[Text provided]

Now, I'm not opposed to having a woman on our ring at all, BUT, I am opposed to changing the MIT seal. If it's modified it is no longer the MIT seal and it probably doesn't belong on the ring as the seal. Our Ring Committee apparently agrees, because when they unveiled the Seal Shank it featured a classic and unchanged seal.
Underneath the seal is the "MIT Nuts and Bolts" emblem that, although most people have never seen or heard of it, has been featured on Brass Rats of old.
Take a look at the screws holding it together. . . "X + I" or, for those of us who aren't Roman, 10+1, which as we all know, equals 11. Hey! 11! That's us! More applause from the audience. It was becoming pretty obvious that any symbolism on this ring was going to be smoothly incorporated and not merely tacked on. My friends and I started to get excited. This was no longer an occasion for jeers, it was an opportunity to sit eagerly and await the next special symbol on our ring.
Hiding behind the "Nuts and Bolts" was a loop of track with some offshoots.

[Instructions for the task]
Answer these questions from the passage about the class ring:
(a) What did the Ring Committee's Seal Shank feature when it was unveiled?
(b) What emblem appears underneath the seal?
(c) What is written on the screws holding the emblem together?
The material that comes next is separate from the passage about the class ring.

Data records
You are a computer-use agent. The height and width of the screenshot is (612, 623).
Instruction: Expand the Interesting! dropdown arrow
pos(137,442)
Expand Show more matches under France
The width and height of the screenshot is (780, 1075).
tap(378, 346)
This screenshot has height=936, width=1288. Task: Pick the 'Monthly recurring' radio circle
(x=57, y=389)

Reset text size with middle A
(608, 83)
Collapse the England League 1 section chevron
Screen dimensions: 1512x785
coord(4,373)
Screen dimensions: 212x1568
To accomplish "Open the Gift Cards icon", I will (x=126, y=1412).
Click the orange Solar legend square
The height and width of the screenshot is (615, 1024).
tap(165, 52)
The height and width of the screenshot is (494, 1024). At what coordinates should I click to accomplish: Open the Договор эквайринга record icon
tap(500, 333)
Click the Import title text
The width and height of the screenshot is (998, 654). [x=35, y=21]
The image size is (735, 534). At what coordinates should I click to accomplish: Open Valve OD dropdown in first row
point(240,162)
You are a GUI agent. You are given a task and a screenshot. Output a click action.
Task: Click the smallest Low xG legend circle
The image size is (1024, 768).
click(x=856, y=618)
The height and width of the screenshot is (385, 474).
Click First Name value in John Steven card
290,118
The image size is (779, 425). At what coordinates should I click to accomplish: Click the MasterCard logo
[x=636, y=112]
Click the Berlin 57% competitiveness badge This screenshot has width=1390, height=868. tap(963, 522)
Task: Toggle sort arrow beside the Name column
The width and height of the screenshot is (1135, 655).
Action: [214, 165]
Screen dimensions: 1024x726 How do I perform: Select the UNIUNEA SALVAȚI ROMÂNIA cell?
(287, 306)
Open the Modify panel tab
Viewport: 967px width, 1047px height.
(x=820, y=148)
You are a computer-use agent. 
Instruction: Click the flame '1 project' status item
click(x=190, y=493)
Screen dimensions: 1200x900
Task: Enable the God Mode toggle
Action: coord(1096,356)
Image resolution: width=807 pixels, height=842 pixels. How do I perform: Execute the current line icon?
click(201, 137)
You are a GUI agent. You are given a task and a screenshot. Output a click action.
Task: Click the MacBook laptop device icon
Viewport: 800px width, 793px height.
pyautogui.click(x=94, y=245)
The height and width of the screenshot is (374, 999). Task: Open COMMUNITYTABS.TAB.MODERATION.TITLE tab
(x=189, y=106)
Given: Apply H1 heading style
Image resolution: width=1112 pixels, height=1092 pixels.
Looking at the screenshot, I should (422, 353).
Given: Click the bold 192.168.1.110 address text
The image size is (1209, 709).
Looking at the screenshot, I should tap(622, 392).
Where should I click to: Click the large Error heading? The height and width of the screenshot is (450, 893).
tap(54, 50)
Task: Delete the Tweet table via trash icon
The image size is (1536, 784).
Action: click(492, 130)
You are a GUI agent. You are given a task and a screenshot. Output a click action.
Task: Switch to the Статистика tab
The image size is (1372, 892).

[Reply]
(a) A classic and unchanged seal.
(b) The "MIT Nuts and Bolts" emblem.
(c) "X + I"